- **TASK DETAILS**:
Below are the entries; give again exactly the lines from the one mentioning "Open Search from the left navigation rail" through the one mentioning "Given: Select the", inclusive.

DATA TO EXAMINE Block Start

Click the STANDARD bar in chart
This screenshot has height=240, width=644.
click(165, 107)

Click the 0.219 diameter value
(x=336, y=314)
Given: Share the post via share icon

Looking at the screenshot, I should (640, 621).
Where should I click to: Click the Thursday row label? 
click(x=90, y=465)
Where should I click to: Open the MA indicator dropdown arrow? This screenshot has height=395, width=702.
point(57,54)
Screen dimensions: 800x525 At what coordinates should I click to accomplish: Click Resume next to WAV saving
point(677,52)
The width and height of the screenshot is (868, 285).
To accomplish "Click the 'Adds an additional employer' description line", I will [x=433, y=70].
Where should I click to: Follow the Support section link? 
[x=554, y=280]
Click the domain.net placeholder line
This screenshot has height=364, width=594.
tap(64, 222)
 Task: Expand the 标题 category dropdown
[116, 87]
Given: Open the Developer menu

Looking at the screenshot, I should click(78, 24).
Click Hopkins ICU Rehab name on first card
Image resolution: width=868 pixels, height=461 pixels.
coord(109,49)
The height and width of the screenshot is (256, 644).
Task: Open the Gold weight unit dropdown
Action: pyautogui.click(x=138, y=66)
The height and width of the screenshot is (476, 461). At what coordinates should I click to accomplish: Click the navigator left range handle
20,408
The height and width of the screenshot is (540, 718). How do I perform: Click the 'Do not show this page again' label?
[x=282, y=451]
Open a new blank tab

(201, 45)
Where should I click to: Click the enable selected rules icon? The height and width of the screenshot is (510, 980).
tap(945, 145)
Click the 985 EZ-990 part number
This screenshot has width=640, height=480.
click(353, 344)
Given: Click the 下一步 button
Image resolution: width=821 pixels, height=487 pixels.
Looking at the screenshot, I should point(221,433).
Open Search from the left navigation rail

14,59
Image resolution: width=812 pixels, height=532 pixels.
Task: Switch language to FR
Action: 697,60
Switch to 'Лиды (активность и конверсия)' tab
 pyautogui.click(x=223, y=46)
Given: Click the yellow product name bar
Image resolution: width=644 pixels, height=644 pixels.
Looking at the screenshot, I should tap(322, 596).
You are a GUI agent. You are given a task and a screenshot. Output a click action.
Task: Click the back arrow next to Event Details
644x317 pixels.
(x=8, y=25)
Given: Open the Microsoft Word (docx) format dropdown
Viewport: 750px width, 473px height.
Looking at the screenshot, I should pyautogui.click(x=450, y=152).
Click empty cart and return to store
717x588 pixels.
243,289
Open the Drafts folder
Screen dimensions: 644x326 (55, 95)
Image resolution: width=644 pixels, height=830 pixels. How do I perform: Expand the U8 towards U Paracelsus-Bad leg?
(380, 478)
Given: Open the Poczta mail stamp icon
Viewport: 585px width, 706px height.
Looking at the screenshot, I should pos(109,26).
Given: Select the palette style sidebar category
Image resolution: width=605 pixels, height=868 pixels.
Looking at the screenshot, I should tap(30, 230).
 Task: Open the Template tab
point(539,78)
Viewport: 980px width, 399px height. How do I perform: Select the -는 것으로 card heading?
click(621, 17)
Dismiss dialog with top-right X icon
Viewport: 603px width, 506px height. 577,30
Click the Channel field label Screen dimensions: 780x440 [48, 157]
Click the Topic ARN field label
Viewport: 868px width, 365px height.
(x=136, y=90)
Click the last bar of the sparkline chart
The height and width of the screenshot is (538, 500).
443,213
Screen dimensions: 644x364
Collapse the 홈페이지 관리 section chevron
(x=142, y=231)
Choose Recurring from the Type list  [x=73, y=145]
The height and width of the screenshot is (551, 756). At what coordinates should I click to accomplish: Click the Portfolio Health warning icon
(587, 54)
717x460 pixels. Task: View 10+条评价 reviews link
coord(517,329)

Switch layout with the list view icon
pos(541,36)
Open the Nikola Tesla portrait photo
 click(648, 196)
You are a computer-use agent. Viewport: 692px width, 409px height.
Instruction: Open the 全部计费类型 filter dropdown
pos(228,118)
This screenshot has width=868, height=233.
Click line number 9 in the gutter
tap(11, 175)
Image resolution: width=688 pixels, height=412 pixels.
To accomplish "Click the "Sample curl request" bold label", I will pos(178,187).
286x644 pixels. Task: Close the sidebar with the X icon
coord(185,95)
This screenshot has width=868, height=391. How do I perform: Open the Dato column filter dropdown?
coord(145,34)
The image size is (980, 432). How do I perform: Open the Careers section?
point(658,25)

DATA TO EXAMINE Block End

- **TASK RESPONSE**:
Open Search from the left navigation rail

14,59
Image resolution: width=812 pixels, height=532 pixels.
Task: Switch language to FR
Action: 697,60
Switch to 'Лиды (активность и конверсия)' tab
 pyautogui.click(x=223, y=46)
Given: Click the yellow product name bar
Image resolution: width=644 pixels, height=644 pixels.
Looking at the screenshot, I should tap(322, 596).
You are a GUI agent. You are given a task and a screenshot. Output a click action.
Task: Click the back arrow next to Event Details
644x317 pixels.
(x=8, y=25)
Given: Open the Microsoft Word (docx) format dropdown
Viewport: 750px width, 473px height.
Looking at the screenshot, I should pyautogui.click(x=450, y=152).
Click empty cart and return to store
717x588 pixels.
243,289
Open the Drafts folder
Screen dimensions: 644x326 (55, 95)
Image resolution: width=644 pixels, height=830 pixels. How do I perform: Expand the U8 towards U Paracelsus-Bad leg?
(380, 478)
Given: Open the Poczta mail stamp icon
Viewport: 585px width, 706px height.
Looking at the screenshot, I should pos(109,26).
Given: Select the palette style sidebar category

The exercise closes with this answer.